ほとんどの外壁塗装は、20年以上で剥がれやすくなります。触ったり、物が当たったりしたときはもちろんですが、雨や風など、わずかな刺激で勝手に剥がれ落ちることもあります。古いお家やアパートなどの外壁の塗装がひび割れて、剥がれ落ちているのを見たことがある人も少なくないのではないでしょうか?
自分の家の塗装が剥がれるのを防ぐにはどうすればよいのでしょうか。塗料が剥がれ落ちる原因から、その対策について紹介していきます。
家の壁の塗装が剥がれる原因
家の壁の塗装が剥がれるのは、外からの刺激による塗料の劣化が原因です。ここでいう外からの刺激とは大きく3つ考えられます。
紫外線…塗料の成分を分解しボロボロにする
振動・伸縮…気温や湿度によって起こる壁材の伸縮や、日常生活で起こるわずかな振動によって、細かい亀裂ができる
雨水…紫外線や振動・伸縮によってできた隙間や亀裂に入り込み、劣化を進行させる
こうした外からの刺激により、多くの塗料は10~20年ではがれる危険性が高まるほど劣化が進んでしまうのです。
塗料の劣化が軽微であれば、塗装の塗り直しを行うだけで済みますが、致命的な劣化の場合は壁の張り替え等の対応が必要になる場合もあります。
ちなみに、屋根に施された塗料は、外壁より紫外線や雨水にさらされやすいため、劣化の進行速度も速いです。外壁塗装の劣化に気が付いたときは、屋根の塗装も劣化していないか確認するのがおすすめです。
塗料が剥がれる前に現れる劣化症状
塗料は少しずつ劣化していきますが、剥がれるまでにはいくつかの劣化症状が出ることが多いです。機能的に問題がない劣化もあるので、どの程度からどんな対応をするべきか知っておきましょう。

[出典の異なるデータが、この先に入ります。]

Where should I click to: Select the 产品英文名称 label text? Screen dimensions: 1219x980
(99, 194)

壁を触ったら粉がつく「チョーキング」が起こった場合は、すぐに塗り替えをするのがおすすめですが、濃い色の塗料を使っている場合などは劣化してもチョーキングが起こりにくいことがあります。そのため、10年~15年ほど経ったら、まだ「チョーキングしていないから平気」と思わず、塗装業者に診断してもらうのがおすすめです。
塗料の劣化を放置してはいけない理由
塗料が劣化していたら、すぐに塗り替えをするのがおすすめです。しかし、「劣化とはいえ、塗装だけなら放置しても構わないのでは?」と思った人もいるのではないでしょうか?

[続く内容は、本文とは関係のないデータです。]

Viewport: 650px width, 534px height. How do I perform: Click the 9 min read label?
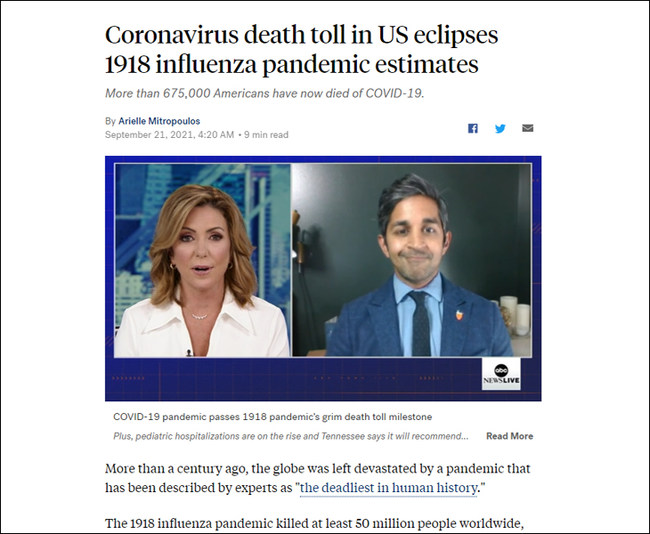tap(266, 135)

実は、塗料の劣化を放置すると、最悪の場合、家そのものの強度や耐久性を落とすことになりかねないのです。
具体的に起こるリスクを3つ紹介します。
1. 雨漏りが発生する
実は、外壁材は塗料で保護(コーティング)をすることを前提に作られているので、塗装なしでは雨水などに浸食されて雨漏りを起こしやすくなります。雨漏りが起きてしまうと、家財が濡れたり、家の耐震性が下がったりといった被害につながります。
2.家の見た目が悪くなる
外壁は家の見栄えを左右する大きなポイントの一つです。その塗装が劣化していると、家は古ぼけて見え、印象が悪くなります。
3.修理費用が高くなる
簡単な補修であれば数万円、塗り替えは100万円前後で可能ですが、傷んだ外壁材の張り替えとなると200万円~300万円かかるケースも多いです。実際にはこまめに塗装をしておいたほうが、長期的なメンテナンスのコストを抑えられます。
外壁塗装を長持ちさせる方法
外壁塗装は10~20年で劣化するとはいえ、できるだけ長く、綺麗で安全な状態を保ちたいですよね。
塗装を長持ちさせるには、こまめなセルフメンテナンスと塗料選びが重要です。
1. 定期的に掃除する
外壁の汚れ(ホコリや苔・藻、カビ等)を放置すると、汚れが塗装に浸食したり、汚れによって塗料自体が持つ保護機能を阻害したりなどすることから、劣化が早まります。年に1~2回を目安に、洗車用など柔らかいスポンジを使い水で優しく汚れをこすり落としましょう。
2. 高圧洗浄を行う
スポンジで落ちない汚れや手が届かない場所の汚れには、高圧洗浄がおすすめです。高圧洗浄機は外壁だけでなく、玄関やベランダの汚れ掃除などにも便利です。高圧洗浄を行う場合は、同じ場所に強く当てすぎないよう注意しましょう。
3. 耐久性に優れた塗料を使う
最初から耐用年数が高い塗料を選んでおけば、メンテナンスまでの期間を長くすることができます。ただし、耐用年数が高い塗料は、費用も高くなる傾向があります。
塗り直しが要らない外壁(メンテナンスフリー)はある?
「こまめに塗り直すのが面倒くさい」「定期的に塗り直しなどの費用がかかるのを避けたい」という人は多いのではないでしょうか。
しかし、言葉通り「メンテナンスフリー」の外壁材や塗料は、今のところ存在しません。どんな外壁でも、雨風にさらされることで塗装や外壁材が劣化してしまうからです。
工務店や業者などが「メンテナンスフリー」と言うときは、「塗り替えなどのメンテナンスの頻度が少ない」という意味で、「全くメンテナンスが必要ない」という意味ではないのです。
そのため、塗り替えの頻度を少なくしたり、費用を安く抑えたりするためには、前述したようなセルフメンテナンスや塗料選びが重要です。
まとめ
外壁の塗装が剥がれるのは、塗料が経年劣化した結果です。完全に剥がれてしまう前に劣化の兆候を見つけ、塗り直しなどのメンテナンスを行いましょう。
塗料の劣化を放置していると、見栄えが悪いだけでなく、劣化が進んで家全体の耐久性が下がってしまいます。また、劣化が重篤になってからメンテナンスを業者に依頼すると、軽微なメンテナンスに比べて費用が高くなる傾向があります。
塗料の劣化を防ぐには、こまめに汚れを落とすほか、耐久性の高い塗料を使うといった対策が効果的です。